El Abajeño is the perfect name for this place. From the word abajo—below—it means something like a lowlander. We are all lowlanders when we’re in the Los Angeles basin, and we are all lowlanders when we are in Guadalajara, where Abajeño’s food comes from. Guadalajara, that mighty engine of Mexico, city of five million industrious souls, lies in the state of Jalisco, below the eastern slope of coastal mountains, where the Rio Verde flows to Lake Chapala.

There is an Abajeño restaurant in the pastel-colonial district of Tlaquepaque in Guadalajara, but it’s too touristy, as is much of Tlaquepaque, although the one time I stayed there I was so fatigued from weeks in Cuba and poor districts in Mexico that I found it somewhat of a relief to be among Germans sipping margaritas while Mariachis belted out GUADALAJARA in their best basso profundo.

Tlaquepaque left me nostalgic for what, to my mind, was the real Abajeño, a low-slung cafeteria-style restaurant on Inglewood Boulevard in Culver City that I’ve been going for nearly twenty years.

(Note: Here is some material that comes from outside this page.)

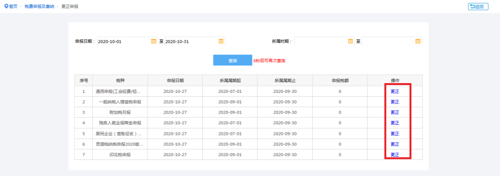Click 更正 for 通用申报 row 1
This screenshot has width=500, height=176.
click(395, 91)
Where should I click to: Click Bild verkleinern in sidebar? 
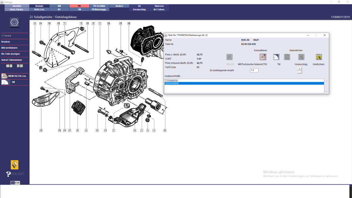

It’s on a sun-blasted corner next to a gas station and conjoined to a liquor-and-records stop that will process Western Union transfers or sell you pulque or a Raiders hat. Across the street is the Guadalajara Bakery, because this is the uniquely Angeleno form of ethnic clustering: this particular nondescript corner has become home to Jaliscan goodness for longer than I can remember. Elsewhere you can find a Hmong corner, or one from Oaxaca, or Samoa. But this here is Little Jalisco.

Little Jalisco on Inglewood Boulevard, Culver City

Many of the restaurants you’re likely to read about are already consensus standouts, places where your decision to eat there is validated by a long line, or walls of celebrity photos. Abajeño is not like that. Most of the time, there is no line. There is a signed picture of the Most Interesting Man in the World, telling you to Stay Thirsty, but that’s about it. So you come to the counter without benefit of celebrities or crowds to tell you what this place is.

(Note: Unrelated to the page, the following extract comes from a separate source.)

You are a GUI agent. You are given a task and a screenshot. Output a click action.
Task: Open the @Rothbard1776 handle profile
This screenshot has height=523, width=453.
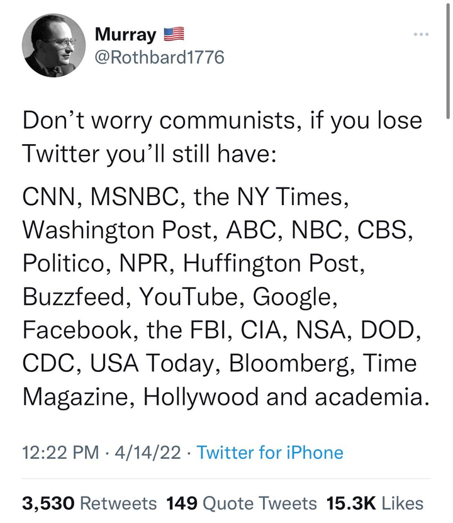point(159,58)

So I’ll tell you what Abajeño is: perfect Jalisco comfort food. Unchanged for decades. Prices are still written, in part, on styrofoam containers. The agua frescas are still tumbling in the back. The al pastor is still tender and full of mercies for weary Angelenos. The cilantro and onion are still fresh and plentiful. The green polo shirts worn by the women who work the counter still match their green baseball caps.

Coordination at the counter

But the true defining characteristic of Abajeño goes back to geography. This is lowland food, food of the flood basin. The flood here is sauce: this is wet food. In Guadalajara, even the sandwiches are drowned—literally, torta ahogada—in a faintly smoky tomato based sauce that can be ratcheted up with arbol chile. Here on Inglewood Boulevard, the best bet is the unbelievably big Super Burrito, which is too big to drown in a bathtub, but is nonetheless covered in rich sauce, ahogado in its own way.

In five days in LA, I went to Abajeño twice, working my way up from the chile relleno to the Super, which I brought home to eat as I packed for the airport. For a hint of the size of this thing, I put my phone next to the colossus.

Imagine that: a lowlander eating a mountain.